Won`t contest presidential polls: Asif Ali Zardari
President Asif Ali Zardari on Sunday said he will not contest the next presidential polls later this year as his Pakistan Peoples Party no longer has a majority in the national and provincial assemblies.
Islamabad: President Asif Ali Zardari on Sunday said he will not contest the next presidential polls later this year as his Pakistan Peoples Party no longer has a majority in the national and provincial assemblies after it was routed in the historic May 11 general elections.
Zardari said he felt he no longer has the right to contest the next presidential election, which will be held once he completes his tenure in September.
Zardari, 57, was elected President in September 2008, when the PPP and its allies were in power at the centre and in Balochistan, Khyber-Pakhtunkhwa and Sindh provinces.
The PPP currently is in power only in Sindh and controls the Senate or upper house of parliament.
It no longer has the numbers to ensure the re-election of Zardari, who became chief of the PPP after his wife was assassinated in December 2007.
Referring to his future plans, he said he would take on the leadership of the PPP if the party wants him to play such a role.
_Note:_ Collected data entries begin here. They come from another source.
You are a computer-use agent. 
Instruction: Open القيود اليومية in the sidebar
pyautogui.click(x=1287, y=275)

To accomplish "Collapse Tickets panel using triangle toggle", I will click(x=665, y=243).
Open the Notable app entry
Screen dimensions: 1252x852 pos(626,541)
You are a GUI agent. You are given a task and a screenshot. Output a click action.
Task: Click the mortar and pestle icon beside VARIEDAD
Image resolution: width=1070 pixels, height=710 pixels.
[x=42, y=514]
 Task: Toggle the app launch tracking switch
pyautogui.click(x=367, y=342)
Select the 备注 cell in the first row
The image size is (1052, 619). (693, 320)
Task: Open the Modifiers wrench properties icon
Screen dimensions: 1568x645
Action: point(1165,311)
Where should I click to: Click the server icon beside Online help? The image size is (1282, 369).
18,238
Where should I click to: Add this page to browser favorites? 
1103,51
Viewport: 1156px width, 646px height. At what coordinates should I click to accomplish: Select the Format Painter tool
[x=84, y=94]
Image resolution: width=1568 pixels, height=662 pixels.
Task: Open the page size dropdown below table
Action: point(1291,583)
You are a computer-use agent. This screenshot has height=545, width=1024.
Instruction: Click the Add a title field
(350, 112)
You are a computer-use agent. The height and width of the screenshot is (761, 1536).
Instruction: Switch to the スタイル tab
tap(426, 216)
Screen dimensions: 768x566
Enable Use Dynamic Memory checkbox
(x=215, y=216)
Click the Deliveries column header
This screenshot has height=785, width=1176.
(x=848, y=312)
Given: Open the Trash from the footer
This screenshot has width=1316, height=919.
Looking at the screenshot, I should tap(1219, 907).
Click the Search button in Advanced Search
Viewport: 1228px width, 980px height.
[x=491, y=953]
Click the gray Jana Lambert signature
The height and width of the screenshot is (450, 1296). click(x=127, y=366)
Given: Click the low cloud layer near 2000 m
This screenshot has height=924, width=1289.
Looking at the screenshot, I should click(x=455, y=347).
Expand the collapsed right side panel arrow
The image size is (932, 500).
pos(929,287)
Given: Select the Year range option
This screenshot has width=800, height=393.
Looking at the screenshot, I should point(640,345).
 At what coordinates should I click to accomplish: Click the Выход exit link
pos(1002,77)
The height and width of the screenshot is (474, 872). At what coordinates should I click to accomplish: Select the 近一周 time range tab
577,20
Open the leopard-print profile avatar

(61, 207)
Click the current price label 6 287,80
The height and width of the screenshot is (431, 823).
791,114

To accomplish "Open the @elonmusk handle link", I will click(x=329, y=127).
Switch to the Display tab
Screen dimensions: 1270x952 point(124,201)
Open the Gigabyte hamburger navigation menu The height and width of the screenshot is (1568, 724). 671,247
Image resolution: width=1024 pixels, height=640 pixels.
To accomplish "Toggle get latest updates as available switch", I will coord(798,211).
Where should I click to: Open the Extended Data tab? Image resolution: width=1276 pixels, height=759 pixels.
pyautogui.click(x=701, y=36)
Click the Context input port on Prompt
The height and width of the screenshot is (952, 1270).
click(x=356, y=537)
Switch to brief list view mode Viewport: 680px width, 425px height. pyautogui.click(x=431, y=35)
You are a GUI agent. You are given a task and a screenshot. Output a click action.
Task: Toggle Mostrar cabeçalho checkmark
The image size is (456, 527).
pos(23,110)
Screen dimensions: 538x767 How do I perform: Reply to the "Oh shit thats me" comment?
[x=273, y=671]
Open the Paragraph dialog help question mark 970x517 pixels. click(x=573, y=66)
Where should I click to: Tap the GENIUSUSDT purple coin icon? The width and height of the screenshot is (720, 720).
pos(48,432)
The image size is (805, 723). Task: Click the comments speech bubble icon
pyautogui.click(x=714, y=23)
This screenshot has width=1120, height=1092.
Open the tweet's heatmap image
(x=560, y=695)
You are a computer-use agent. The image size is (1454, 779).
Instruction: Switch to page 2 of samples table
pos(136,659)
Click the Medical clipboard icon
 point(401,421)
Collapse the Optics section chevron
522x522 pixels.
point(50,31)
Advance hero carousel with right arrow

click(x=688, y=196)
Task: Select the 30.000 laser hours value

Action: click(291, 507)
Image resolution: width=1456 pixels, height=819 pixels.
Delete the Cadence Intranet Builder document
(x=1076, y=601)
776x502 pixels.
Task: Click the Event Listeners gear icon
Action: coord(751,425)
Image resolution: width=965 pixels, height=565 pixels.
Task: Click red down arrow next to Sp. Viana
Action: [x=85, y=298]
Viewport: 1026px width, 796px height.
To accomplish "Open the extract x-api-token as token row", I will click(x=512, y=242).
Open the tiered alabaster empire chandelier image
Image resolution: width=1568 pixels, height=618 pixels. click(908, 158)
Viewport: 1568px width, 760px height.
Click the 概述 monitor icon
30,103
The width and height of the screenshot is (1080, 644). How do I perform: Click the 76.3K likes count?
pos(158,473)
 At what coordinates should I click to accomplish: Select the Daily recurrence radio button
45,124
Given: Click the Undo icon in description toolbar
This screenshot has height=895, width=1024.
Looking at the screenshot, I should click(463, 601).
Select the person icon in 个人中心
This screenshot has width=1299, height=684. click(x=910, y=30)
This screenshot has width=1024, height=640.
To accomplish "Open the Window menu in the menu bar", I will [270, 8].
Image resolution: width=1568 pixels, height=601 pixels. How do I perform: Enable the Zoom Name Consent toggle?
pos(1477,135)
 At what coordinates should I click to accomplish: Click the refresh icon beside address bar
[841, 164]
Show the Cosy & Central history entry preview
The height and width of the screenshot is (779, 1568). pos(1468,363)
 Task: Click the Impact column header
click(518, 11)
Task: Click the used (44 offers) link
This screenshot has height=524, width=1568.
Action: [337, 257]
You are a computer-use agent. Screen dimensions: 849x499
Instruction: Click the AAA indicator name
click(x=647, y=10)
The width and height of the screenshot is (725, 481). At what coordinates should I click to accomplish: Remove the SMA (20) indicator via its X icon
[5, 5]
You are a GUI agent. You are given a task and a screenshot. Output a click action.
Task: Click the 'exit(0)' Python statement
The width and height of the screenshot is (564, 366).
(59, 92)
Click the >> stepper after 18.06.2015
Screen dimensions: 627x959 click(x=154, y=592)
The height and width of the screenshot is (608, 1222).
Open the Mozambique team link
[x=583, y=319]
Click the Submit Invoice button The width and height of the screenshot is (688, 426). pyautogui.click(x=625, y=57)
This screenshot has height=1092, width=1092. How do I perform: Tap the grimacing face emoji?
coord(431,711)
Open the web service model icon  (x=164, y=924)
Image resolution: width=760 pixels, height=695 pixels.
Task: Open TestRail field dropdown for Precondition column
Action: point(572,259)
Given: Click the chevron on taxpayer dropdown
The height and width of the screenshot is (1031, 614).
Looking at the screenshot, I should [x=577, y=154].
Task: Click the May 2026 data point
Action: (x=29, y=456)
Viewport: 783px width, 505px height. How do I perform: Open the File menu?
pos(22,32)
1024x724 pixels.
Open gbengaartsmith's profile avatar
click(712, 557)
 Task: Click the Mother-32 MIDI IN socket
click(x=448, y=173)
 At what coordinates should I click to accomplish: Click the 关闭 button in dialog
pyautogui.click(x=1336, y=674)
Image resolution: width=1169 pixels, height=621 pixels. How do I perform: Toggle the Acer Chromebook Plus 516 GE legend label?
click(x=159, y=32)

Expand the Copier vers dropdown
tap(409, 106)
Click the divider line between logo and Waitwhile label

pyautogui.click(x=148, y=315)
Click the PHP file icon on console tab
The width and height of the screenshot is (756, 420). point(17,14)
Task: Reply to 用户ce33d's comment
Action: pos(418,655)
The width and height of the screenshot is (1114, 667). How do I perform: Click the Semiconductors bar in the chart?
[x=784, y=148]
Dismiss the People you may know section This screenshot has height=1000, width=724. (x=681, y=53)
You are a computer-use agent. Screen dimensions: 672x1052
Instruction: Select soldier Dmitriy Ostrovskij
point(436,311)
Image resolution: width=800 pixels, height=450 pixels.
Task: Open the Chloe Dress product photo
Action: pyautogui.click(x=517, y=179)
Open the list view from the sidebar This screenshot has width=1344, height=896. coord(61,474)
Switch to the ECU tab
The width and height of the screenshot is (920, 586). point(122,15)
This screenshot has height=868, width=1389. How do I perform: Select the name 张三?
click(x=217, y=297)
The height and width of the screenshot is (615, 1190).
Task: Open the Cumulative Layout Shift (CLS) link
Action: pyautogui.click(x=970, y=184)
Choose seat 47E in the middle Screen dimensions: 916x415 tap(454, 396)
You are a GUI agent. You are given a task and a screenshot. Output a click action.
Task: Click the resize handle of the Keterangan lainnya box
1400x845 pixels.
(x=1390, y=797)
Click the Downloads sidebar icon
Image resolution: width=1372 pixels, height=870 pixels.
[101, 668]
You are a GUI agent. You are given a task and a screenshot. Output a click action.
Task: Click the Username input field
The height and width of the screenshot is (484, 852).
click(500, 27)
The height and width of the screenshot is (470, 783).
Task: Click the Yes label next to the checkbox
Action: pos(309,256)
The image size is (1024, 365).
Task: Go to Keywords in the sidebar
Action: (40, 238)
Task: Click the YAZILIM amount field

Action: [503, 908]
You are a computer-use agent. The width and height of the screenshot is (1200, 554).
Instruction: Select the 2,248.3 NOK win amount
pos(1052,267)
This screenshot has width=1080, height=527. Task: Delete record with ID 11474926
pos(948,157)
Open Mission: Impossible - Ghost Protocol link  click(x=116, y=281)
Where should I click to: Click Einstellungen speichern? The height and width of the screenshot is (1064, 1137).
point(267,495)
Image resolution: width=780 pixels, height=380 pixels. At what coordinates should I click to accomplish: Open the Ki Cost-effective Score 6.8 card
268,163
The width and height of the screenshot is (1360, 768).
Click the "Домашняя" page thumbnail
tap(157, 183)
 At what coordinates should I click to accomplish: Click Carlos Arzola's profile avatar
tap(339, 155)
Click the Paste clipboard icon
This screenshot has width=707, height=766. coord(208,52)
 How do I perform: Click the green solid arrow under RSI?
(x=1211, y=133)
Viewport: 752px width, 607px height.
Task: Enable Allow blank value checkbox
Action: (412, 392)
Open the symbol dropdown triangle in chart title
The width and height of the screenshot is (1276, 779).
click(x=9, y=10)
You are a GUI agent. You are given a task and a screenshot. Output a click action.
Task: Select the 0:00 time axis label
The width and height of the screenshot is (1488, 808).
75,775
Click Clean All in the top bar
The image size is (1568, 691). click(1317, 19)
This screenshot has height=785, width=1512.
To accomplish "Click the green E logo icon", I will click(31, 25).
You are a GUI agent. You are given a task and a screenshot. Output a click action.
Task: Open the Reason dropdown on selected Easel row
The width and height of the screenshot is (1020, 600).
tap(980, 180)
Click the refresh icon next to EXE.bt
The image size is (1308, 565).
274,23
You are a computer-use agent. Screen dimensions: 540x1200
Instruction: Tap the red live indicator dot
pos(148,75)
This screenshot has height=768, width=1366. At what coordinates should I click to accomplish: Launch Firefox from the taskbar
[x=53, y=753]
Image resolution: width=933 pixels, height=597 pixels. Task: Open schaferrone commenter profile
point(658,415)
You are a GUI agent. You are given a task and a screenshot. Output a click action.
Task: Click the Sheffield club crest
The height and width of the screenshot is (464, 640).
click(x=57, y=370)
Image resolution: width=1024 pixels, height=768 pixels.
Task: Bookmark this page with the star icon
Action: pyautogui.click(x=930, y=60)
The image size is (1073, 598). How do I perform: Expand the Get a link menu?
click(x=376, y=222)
"This time, I will not have the right (to contest the presidential election) because we do not have a majority. Yes, there can be a fight but that fight will become messy," Zardari said in an interview with a small group of Pakistani television anchors.
"After that, if the PPP considers me capable of leading it, I will take on its leadership. Otherwise, I will function in the capacity of a worker," he said.
Asked about the incoming PML-N government`s plans to hold peace talks with the banned Tehrik-e-Taliban Pakistan, Zardari called for a cautious approach, saying it would be better to engage "political forces" instead of directly talking with militants.
"If a dialogue is to be held with these forces and if this is the mandate of this (new) government and they want to hold a dialogue with these forces, then they should first identify which forces are political and which are militants," he said.
"Then by starting a dialogue with the political forces, you can use their influence on the militants because militants, in my view, do not hold dialogues," he said.
The PPP, which led the previous coalition government at the centre, was voted out in last month`s polls.